I'm sorry she's piling all this stress on you, and agree the 'young lady' says a whole lot about what's going on for her. In her mind you just don't have the authority or right to say no to her or set boundaries, you're being naughty and she's justified in bringing you back into line. You're not going to reason with that, you won't change her perspective, you can only set your boundaries and hope she's able to learn them.

Screenburn · 19/01/2017 22:01

OP you are absolutely amazing, I'm in complete awe of you Star

Your MIL doesn't sound unwell; just a brat that has always had her own way.

LauraPalmersBodybag · 19/01/2017 22:02

I'm aghast! Do let us know what your DH's reaction is Op

AcrossthePond55 · 19/01/2017 22:02

I've been lurking and a bit late to the party, but I think you handled MiL's intrusion today perfectly.

FiL has obviously bought his 'peace at any price'. You'll get absolutely NO help from him.
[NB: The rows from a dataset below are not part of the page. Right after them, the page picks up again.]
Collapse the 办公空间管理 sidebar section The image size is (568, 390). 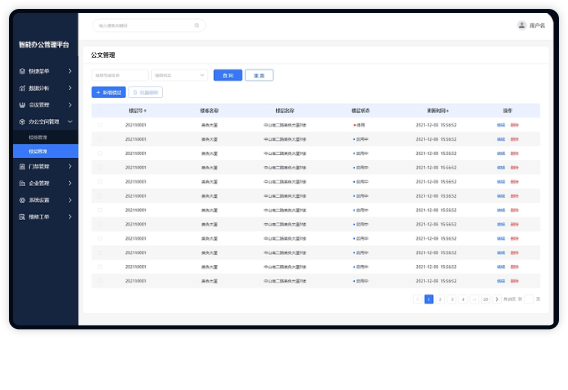pos(70,122)

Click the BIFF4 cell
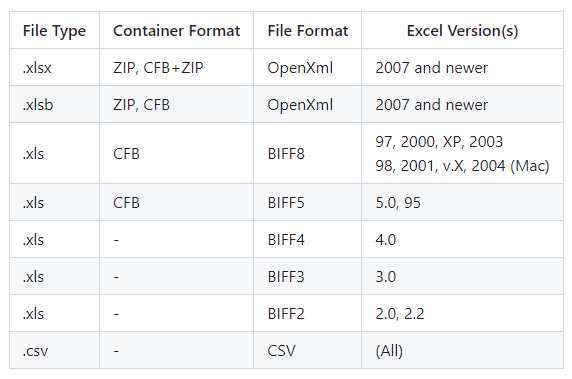(x=308, y=240)
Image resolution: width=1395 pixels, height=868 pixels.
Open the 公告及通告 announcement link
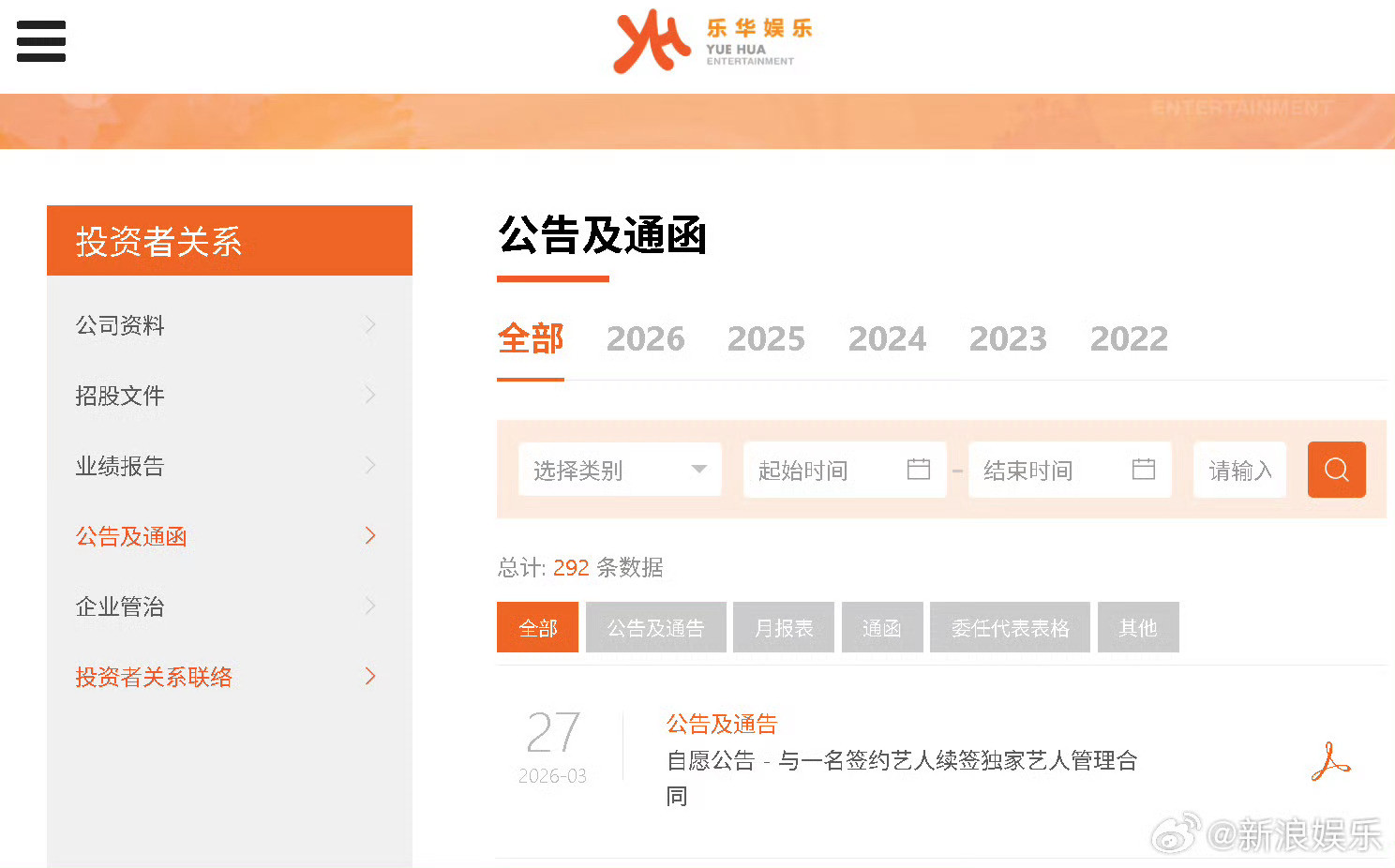(722, 724)
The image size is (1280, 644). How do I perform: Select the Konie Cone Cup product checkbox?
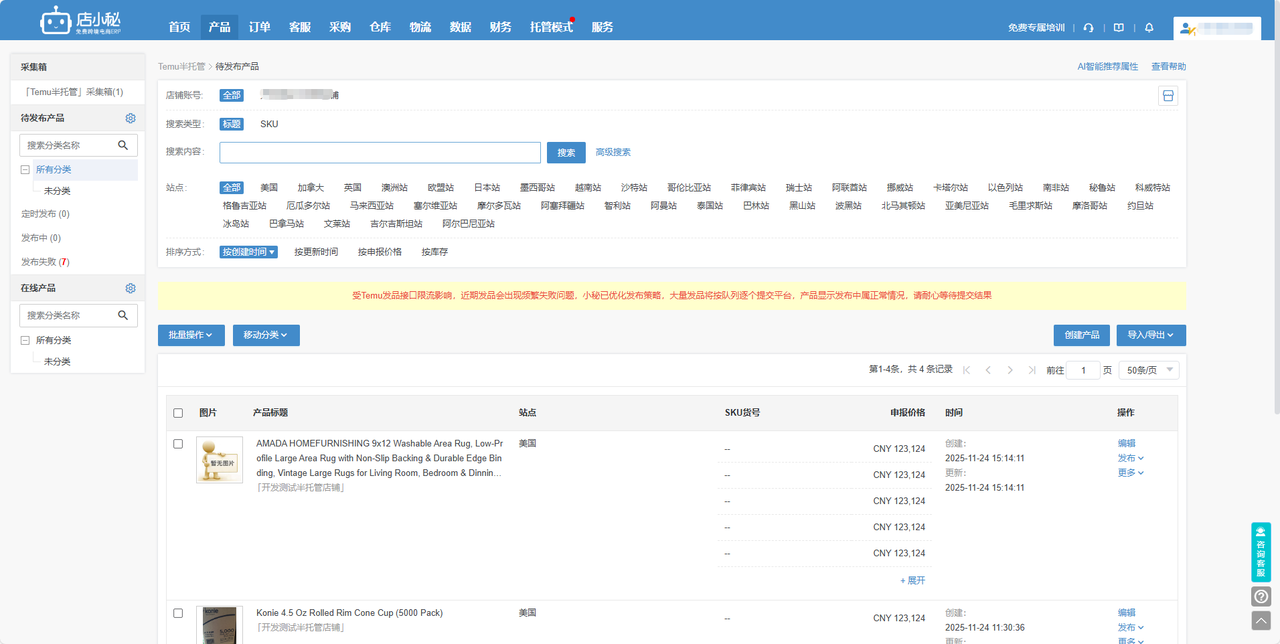click(178, 613)
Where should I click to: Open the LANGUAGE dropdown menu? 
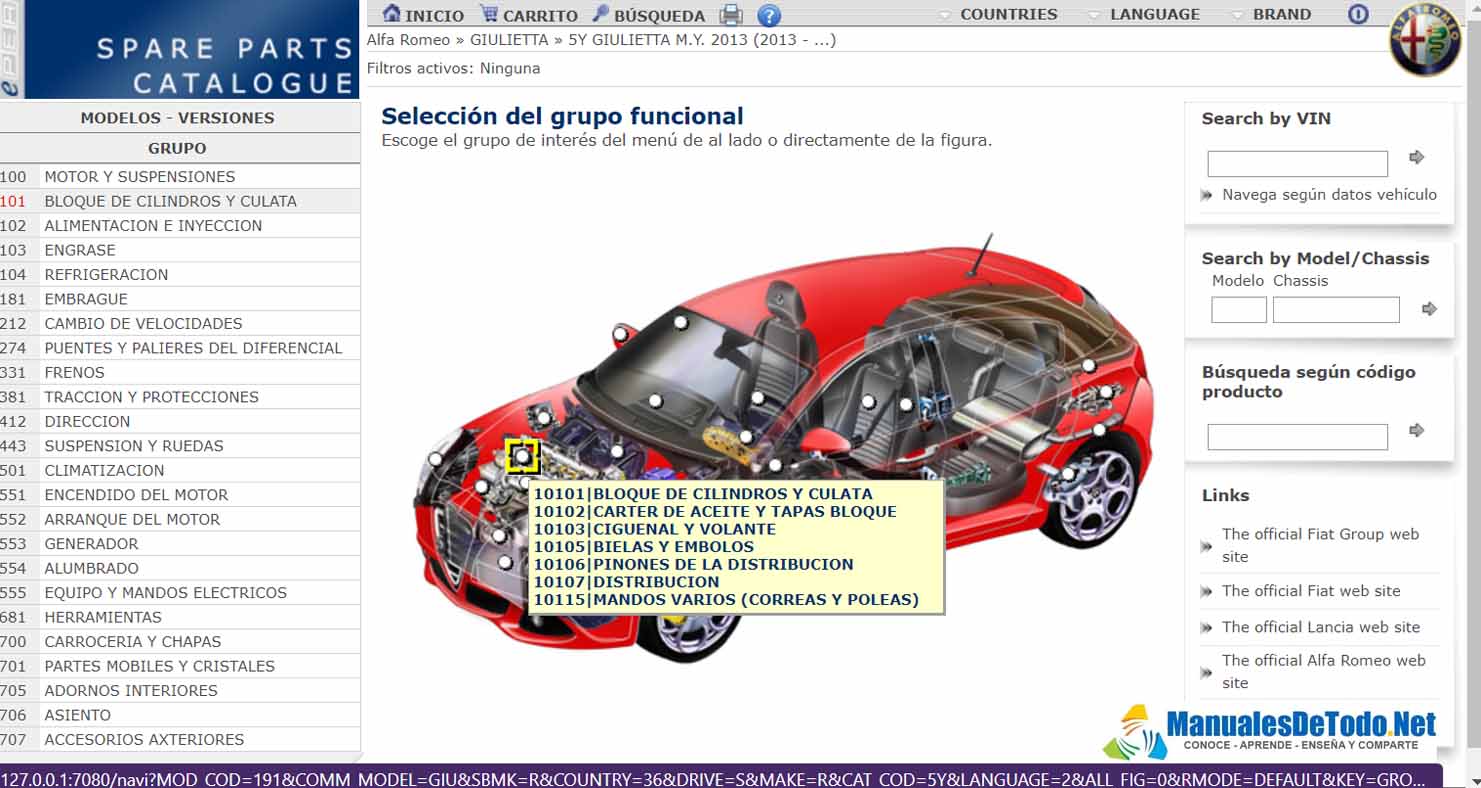coord(1143,15)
He's not going to allow anyone to disrupt that peace, not you, not his son. I'm afraid you and DH are 'on your own' with MiL!

Bubblysqueak · 19/01/2017 22:15

Wow! I really don't know how you stayed so calm! Well done OP. I can't believe she even dragged the poor cat into it!

YippieKayakOtherBuckets · 19/01/2017 22:17

Well done OP.

Time for an ostentatious parade of estate agents to come and value your house, I think.